When I was a kid she would tell me things like I was not allowed to swim with black people because it was “like bathing with them”. She viewed black Americans as animals.

She was horrible to everyone in general.

Her racism, along with other family members, is most likely the reason I have always been drawn to non-white cultures and ethnicities.

My Grandmother was physically beautiful. Classic 1950s movie star look with perfectly curled hair from rollers. Skin always shiny. Obsessed with her weight. She had a great sense of fashion. In fact, she owned a popular dress shop back in the day.

There was little beauty on the inside. Masculine and tough to the core.

During my 20 min drive I kept wondering why she wanted to be buried in this particular cemetery. And here it was. My answer.

Confederate grave marker
Confederate Grave Maker

She wanted to be buried with her hatred

She had so much hatred in her racist heart.
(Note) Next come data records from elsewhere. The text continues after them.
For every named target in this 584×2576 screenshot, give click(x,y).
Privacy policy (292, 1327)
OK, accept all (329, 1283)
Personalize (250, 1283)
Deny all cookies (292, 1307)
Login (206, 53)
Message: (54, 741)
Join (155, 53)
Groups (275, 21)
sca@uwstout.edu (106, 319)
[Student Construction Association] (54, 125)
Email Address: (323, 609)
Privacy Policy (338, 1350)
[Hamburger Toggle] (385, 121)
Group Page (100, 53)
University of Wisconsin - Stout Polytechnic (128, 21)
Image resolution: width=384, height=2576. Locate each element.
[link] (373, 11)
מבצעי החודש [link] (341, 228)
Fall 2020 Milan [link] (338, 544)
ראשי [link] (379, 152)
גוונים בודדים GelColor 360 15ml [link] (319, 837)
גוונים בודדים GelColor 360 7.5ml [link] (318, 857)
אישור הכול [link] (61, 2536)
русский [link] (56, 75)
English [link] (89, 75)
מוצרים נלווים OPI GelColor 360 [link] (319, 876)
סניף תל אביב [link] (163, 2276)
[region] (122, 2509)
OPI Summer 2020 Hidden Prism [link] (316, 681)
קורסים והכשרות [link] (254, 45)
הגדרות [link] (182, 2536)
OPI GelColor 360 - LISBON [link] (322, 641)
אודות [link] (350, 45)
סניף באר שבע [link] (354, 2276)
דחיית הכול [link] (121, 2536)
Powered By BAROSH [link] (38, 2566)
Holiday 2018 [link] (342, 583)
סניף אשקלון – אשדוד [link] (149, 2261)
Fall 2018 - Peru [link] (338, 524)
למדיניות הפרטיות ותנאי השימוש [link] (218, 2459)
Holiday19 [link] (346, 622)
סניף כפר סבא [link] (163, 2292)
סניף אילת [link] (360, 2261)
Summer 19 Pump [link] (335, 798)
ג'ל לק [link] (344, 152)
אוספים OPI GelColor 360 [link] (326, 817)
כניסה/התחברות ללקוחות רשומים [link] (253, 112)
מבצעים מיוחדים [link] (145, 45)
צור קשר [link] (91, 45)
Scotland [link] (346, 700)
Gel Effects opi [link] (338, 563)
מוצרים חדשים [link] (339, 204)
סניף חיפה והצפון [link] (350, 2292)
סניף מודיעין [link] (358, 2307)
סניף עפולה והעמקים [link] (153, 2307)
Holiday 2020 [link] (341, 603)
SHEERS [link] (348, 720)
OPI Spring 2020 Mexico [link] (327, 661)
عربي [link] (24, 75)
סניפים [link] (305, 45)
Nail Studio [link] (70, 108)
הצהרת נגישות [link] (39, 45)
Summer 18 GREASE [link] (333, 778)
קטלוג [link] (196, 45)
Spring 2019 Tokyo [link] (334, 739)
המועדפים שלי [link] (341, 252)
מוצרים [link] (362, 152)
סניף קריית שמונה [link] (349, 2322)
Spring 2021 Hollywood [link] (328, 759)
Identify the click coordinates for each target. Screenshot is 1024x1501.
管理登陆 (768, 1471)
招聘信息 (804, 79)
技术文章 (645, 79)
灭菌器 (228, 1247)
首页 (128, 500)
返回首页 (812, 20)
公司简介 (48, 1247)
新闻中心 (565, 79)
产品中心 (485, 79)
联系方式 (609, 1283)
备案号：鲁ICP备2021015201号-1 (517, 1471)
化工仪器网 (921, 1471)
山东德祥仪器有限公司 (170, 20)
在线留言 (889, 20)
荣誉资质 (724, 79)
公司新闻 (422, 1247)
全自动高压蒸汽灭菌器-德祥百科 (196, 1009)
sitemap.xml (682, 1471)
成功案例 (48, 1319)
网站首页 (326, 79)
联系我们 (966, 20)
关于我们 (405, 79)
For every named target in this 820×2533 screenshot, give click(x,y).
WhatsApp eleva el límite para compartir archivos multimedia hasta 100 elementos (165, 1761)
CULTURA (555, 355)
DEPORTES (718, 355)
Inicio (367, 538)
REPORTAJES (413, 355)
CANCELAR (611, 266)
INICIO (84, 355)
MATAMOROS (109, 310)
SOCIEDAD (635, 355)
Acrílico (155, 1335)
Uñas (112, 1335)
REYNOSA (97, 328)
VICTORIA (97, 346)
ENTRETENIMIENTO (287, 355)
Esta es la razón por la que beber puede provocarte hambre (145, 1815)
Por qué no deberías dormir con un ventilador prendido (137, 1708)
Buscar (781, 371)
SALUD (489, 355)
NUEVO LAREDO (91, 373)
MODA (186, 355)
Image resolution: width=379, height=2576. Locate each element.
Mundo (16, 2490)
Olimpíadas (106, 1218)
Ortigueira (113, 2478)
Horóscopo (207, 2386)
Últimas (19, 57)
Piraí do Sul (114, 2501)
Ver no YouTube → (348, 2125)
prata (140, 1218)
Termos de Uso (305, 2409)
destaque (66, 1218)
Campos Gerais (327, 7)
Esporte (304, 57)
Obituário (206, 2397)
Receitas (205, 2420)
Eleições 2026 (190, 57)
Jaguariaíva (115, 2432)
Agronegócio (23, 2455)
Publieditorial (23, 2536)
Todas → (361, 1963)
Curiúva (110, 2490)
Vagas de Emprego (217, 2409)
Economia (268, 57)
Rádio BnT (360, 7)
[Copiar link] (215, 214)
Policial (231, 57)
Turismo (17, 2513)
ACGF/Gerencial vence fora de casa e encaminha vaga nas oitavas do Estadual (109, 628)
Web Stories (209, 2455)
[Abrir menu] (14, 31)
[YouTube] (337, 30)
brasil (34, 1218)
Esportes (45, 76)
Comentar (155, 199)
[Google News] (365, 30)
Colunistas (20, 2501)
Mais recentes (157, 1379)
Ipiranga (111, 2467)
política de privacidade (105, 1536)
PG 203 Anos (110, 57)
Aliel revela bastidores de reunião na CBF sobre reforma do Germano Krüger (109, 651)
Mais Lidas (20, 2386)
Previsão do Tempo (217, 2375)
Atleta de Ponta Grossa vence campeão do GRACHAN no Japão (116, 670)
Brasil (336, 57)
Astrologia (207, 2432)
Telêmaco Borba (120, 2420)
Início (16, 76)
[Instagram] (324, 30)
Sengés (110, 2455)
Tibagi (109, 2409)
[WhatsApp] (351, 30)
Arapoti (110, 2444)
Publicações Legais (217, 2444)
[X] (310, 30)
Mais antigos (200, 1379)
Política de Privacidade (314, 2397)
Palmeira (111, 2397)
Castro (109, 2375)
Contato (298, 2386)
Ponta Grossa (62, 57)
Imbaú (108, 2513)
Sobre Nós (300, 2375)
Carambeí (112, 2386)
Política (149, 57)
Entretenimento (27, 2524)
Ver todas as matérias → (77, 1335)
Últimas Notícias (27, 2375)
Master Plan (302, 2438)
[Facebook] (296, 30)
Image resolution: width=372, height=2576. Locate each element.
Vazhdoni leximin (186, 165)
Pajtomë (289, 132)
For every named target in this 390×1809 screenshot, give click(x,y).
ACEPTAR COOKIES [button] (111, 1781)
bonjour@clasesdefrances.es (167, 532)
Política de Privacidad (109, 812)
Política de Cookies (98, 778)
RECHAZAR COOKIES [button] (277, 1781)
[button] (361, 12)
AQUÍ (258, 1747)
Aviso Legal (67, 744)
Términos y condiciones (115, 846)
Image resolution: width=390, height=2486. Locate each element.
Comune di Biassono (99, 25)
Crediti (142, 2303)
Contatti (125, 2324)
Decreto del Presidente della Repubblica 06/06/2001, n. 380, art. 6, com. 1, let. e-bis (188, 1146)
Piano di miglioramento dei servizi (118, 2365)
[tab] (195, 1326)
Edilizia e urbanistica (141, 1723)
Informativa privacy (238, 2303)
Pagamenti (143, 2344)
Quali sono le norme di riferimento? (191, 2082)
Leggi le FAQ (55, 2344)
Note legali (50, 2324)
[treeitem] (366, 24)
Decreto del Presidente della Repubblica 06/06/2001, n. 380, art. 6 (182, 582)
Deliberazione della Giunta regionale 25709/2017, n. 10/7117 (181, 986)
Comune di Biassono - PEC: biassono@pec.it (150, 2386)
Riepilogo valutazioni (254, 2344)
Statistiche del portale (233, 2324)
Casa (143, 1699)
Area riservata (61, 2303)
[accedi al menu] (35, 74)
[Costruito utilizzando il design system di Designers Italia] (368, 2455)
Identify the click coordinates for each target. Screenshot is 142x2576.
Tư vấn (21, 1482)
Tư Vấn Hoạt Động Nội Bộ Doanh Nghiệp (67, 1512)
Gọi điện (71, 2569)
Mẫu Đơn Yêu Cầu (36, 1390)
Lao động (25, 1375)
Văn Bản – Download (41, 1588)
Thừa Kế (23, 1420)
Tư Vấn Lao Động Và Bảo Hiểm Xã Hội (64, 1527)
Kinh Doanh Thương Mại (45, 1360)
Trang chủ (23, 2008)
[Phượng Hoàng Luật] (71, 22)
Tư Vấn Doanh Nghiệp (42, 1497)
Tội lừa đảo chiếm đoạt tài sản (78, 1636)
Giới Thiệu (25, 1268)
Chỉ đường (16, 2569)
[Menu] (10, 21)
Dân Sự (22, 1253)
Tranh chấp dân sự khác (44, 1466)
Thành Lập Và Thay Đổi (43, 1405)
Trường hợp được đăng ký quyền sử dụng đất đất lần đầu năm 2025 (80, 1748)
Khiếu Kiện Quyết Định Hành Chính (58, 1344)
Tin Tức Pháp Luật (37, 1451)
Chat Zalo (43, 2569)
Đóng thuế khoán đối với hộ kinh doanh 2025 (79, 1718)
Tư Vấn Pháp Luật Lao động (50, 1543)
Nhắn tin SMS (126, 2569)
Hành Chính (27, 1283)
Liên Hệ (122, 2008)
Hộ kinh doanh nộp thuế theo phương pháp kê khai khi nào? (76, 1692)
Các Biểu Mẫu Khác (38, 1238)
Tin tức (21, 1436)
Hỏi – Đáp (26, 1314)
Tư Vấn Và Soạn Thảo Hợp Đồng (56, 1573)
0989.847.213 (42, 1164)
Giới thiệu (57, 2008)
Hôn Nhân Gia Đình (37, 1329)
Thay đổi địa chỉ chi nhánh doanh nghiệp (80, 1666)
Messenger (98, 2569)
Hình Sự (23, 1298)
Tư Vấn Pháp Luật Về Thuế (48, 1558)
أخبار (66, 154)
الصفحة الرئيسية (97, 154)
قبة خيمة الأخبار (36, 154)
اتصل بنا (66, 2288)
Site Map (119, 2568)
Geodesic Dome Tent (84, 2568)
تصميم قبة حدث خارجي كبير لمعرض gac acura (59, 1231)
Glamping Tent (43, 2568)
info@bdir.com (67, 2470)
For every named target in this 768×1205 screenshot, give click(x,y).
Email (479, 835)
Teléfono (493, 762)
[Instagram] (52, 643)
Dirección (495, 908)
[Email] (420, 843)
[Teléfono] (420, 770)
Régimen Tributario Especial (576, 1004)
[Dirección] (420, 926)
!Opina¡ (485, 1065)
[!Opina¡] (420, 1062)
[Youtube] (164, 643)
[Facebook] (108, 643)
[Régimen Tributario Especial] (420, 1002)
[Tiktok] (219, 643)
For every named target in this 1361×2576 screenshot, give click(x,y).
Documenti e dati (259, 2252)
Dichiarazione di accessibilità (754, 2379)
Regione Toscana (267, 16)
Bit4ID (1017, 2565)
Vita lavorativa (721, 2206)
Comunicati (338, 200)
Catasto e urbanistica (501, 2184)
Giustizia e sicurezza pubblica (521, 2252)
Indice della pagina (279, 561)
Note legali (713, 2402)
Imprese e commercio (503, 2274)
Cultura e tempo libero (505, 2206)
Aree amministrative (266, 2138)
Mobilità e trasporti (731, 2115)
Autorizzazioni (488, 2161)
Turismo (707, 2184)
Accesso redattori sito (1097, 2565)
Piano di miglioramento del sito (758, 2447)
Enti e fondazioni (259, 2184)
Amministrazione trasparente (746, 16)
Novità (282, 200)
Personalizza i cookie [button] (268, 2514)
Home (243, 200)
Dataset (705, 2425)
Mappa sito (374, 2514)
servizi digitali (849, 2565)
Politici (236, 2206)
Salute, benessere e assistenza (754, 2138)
When she died years ago, she almost died alone with no family until I decided, with help of my friend, to be there with her. She died within minutes of me arriving.

Visiting her cemetery and seeing this marker caused many emotions to come flooding back. Emotions buried so deeply of her abuse to myself and others.

I am grateful I followed my gut. Why? Because I released all that buried anger, hurt, and confusion. I have been storing and repressing those emotions deep in my body and soul.

Now I can move on. Now I can help myself and others heal.

I am so happy to have so many beautiful people in my life with huge hearts.

It’s a reflection of you and a reflection of me.